On this end, following the disruption ushered in by the coronavirus, the company is in for a big setback across the Atlantic as the United Kingdom is now reportedly considering scaling back Huawei's presence in the country's 5G rollout reported The Daily Telegraph earlier today.
Huawei Might Witness British 5G Market Share Dwindle Down To 0% By 2023 Claims Fresh Report
Despite being a close American ally, the U.K. has previously refused to acquiesce to the demands of limiting Huawei's role in the country's 5G infrastructure. This refusal also resulted in a severe backlash by President Trump against his British counterpart earlier this year, and now, if The Daily Telegraph's report bears fruit, then pretty soon, the American president will have good news to cheer about.
As per the details, British premier Johnson has instructed a team of officials to draw up plans for enabling the U.K. to separate itself from relying on Huawei for 5G networking equipment and bring this dependence down to zero by the end of 2023. The decision comes as Mr. Johnson is all set to visit the United States for the G7 summit that might take place in the American presidential retreat Camp David this June.
The change comes following the coronavirus outbreak which has sowed fresh seeds of unease amongst members of parliament belonging to the British Tory party. The Tories, officially known as The Conservatives, believe that China is trying to propel itself ahead in the global economic area as Western economies take the back foot after the disruption ushered in by the virus. Additionally, the members also believe that Britain's 5G deal with China, signed by Mr. Johnson's predecessor Theresa May, has isolated the country in the elite Five Eyes intelligence network led by the United States.
The Telegraph, citing insiders, also reports that while Mr. Johnson wants to continue dealing with China, he wants to "scale back" the current relationship between the two countries.
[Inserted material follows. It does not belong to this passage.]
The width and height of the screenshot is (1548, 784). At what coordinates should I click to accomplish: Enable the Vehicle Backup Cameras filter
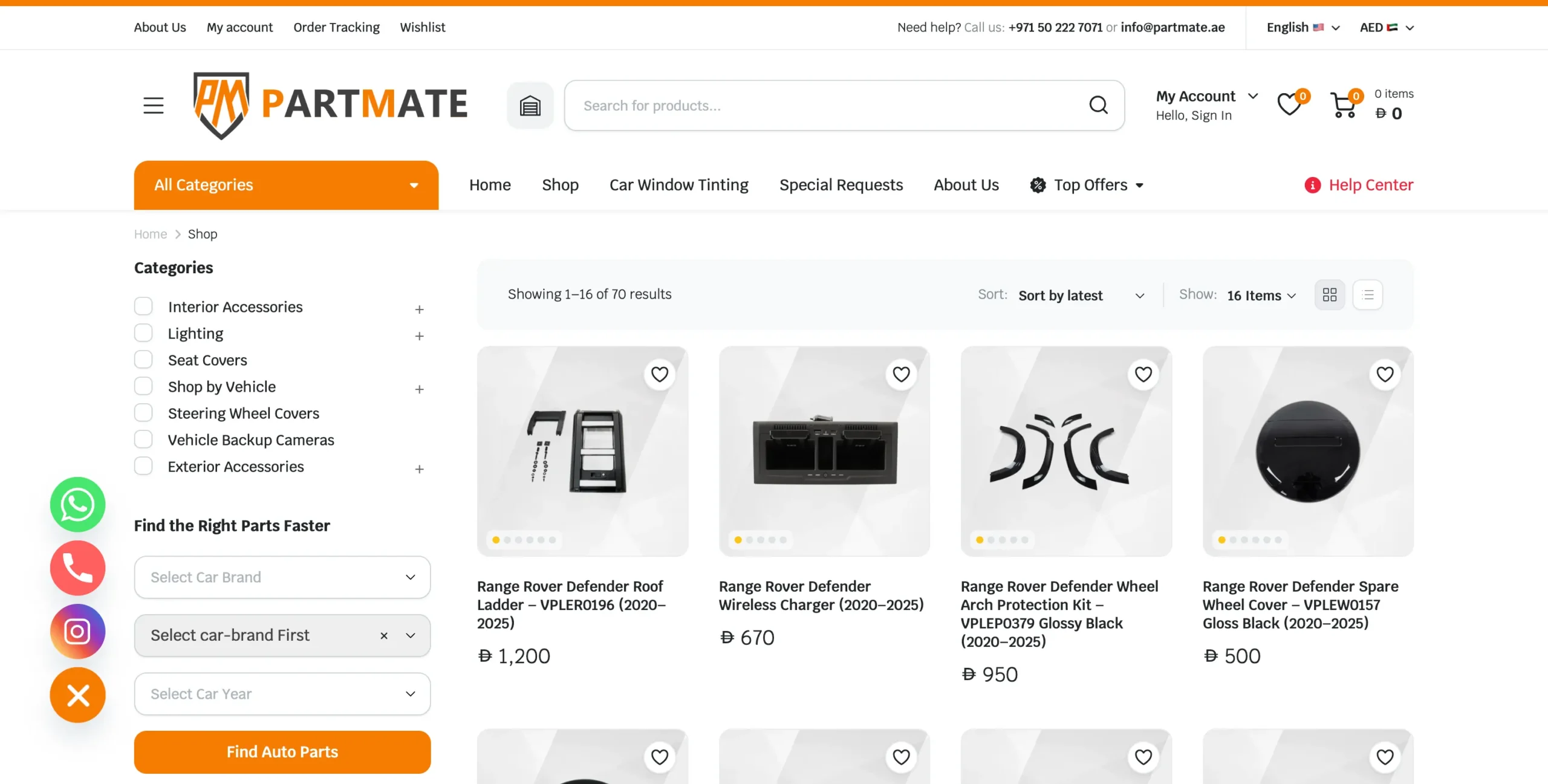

To that end, he has consulted MPs belonging to his own party for advice, as he hopes to redefine the U.K.-China relationship in the change global working environment following the coronavirus outbreak.
Today's (or tomorrow's) report follows increased American pressure on Huawei as part of the trade war currently waging between the United States and China. While the two countries had cooled down as they struggled to deal with the coronavirus, China's attempts to shore up Western firms facing bankruptcy due to the crisis and America's latest rules targeting semiconductors have injected fresh air into the tussles.
Mr. Johnson's advisers who are tasked with reducing British dependency on Chinese-origin 5G networking equipment will be faced with a tough job since no British or American firm is currently capable of looking Huawei eye-to-eye in terms of the quality and scope of networking gear offered. Whether this reality will change by the end of 2023 is a question that needs to be on everyone's mind as we move forward in economically and politically uncertain times.